What is required >> Set down exactly the lines in the records below that run from the line with "Task: Click the @MT_Anderson handle" to the line with "has width=1052, height=1024.", inclusive, and nothing more.

Record set >>
------------------------------------------------

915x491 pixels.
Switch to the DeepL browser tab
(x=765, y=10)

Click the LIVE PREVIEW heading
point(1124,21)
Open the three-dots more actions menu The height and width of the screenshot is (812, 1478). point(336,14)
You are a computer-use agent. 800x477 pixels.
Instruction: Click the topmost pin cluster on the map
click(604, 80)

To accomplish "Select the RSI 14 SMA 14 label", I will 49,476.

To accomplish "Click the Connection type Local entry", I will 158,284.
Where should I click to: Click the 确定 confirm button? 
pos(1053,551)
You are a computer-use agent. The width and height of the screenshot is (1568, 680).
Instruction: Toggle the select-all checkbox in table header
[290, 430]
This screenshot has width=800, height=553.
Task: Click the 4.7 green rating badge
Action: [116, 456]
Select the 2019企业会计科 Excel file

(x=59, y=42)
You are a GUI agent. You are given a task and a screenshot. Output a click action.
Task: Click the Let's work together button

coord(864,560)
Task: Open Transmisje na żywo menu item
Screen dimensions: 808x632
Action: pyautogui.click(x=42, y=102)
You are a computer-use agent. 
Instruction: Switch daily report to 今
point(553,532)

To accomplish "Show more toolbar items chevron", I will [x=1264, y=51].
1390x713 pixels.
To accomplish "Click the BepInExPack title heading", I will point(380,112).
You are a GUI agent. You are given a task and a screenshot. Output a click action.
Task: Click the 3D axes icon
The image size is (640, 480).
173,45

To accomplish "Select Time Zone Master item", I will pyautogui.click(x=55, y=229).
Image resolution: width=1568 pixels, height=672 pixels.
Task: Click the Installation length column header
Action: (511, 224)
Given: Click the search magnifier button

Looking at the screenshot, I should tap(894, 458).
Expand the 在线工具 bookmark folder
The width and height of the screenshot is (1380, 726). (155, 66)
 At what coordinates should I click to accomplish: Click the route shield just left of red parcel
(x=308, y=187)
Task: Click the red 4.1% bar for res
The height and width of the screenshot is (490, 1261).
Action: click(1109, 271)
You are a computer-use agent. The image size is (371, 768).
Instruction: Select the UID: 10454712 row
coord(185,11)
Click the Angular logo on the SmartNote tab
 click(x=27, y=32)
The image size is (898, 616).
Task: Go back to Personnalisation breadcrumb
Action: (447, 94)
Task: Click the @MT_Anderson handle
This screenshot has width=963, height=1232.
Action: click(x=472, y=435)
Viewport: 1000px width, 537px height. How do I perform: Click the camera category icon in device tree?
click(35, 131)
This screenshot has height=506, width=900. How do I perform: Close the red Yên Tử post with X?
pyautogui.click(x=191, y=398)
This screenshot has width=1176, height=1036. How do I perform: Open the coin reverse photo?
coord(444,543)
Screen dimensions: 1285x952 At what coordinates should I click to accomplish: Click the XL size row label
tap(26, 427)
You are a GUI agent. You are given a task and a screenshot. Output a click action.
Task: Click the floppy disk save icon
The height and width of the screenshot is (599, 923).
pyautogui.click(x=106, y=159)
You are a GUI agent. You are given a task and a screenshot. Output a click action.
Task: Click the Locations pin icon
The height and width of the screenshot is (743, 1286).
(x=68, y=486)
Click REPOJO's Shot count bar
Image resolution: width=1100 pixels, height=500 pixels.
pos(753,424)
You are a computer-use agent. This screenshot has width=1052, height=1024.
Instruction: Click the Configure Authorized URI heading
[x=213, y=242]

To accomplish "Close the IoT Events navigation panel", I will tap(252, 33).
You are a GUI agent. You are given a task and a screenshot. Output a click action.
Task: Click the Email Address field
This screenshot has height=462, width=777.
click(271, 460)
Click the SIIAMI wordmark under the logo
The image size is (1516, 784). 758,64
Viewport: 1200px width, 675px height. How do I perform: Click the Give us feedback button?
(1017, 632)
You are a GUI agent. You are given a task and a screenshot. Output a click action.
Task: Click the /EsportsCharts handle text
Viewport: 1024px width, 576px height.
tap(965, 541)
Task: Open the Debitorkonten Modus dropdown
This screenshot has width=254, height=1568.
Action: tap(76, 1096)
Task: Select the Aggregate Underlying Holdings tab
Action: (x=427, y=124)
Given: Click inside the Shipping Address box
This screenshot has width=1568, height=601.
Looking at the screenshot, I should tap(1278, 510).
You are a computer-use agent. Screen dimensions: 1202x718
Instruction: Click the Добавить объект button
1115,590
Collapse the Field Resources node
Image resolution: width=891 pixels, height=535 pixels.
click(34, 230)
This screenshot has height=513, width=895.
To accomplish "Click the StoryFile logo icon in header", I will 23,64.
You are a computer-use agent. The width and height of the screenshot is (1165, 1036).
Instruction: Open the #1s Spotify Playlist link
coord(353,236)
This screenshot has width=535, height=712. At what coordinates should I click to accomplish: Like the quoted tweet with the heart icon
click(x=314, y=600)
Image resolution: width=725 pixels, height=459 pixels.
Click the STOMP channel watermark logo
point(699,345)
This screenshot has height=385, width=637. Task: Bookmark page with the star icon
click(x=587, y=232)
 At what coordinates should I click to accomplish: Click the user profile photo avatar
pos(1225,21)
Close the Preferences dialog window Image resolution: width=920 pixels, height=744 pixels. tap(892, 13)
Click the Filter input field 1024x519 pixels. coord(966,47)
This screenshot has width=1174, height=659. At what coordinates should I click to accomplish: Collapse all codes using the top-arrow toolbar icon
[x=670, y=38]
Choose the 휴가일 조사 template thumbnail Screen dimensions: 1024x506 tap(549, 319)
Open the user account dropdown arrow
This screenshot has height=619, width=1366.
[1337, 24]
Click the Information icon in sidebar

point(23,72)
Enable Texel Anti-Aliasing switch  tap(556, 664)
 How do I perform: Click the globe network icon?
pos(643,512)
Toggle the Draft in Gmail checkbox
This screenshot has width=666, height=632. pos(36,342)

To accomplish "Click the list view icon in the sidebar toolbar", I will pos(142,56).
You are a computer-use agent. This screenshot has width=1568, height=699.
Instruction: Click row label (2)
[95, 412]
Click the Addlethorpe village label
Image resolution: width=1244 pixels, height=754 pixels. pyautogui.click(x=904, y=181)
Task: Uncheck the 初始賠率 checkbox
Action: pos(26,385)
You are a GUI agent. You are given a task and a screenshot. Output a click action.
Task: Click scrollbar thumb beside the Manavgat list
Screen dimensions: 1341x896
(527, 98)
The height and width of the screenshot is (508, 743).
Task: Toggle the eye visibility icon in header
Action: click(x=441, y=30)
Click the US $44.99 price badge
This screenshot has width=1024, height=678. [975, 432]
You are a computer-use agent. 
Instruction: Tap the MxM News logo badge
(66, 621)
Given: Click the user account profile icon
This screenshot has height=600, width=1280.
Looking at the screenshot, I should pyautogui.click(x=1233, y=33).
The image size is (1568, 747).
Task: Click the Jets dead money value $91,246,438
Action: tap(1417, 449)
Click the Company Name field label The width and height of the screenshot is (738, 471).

------------------------------------------------

The completed task >>
Task: Click the @MT_Anderson handle
This screenshot has width=963, height=1232.
Action: click(x=472, y=435)
Viewport: 1000px width, 537px height. How do I perform: Click the camera category icon in device tree?
click(35, 131)
This screenshot has height=506, width=900. How do I perform: Close the red Yên Tử post with X?
pyautogui.click(x=191, y=398)
This screenshot has width=1176, height=1036. How do I perform: Open the coin reverse photo?
coord(444,543)
Screen dimensions: 1285x952 At what coordinates should I click to accomplish: Click the XL size row label
tap(26, 427)
You are a GUI agent. You are given a task and a screenshot. Output a click action.
Task: Click the floppy disk save icon
The height and width of the screenshot is (599, 923).
pyautogui.click(x=106, y=159)
You are a GUI agent. You are given a task and a screenshot. Output a click action.
Task: Click the Locations pin icon
The height and width of the screenshot is (743, 1286).
(x=68, y=486)
Click REPOJO's Shot count bar
Image resolution: width=1100 pixels, height=500 pixels.
pos(753,424)
You are a computer-use agent. This screenshot has width=1052, height=1024.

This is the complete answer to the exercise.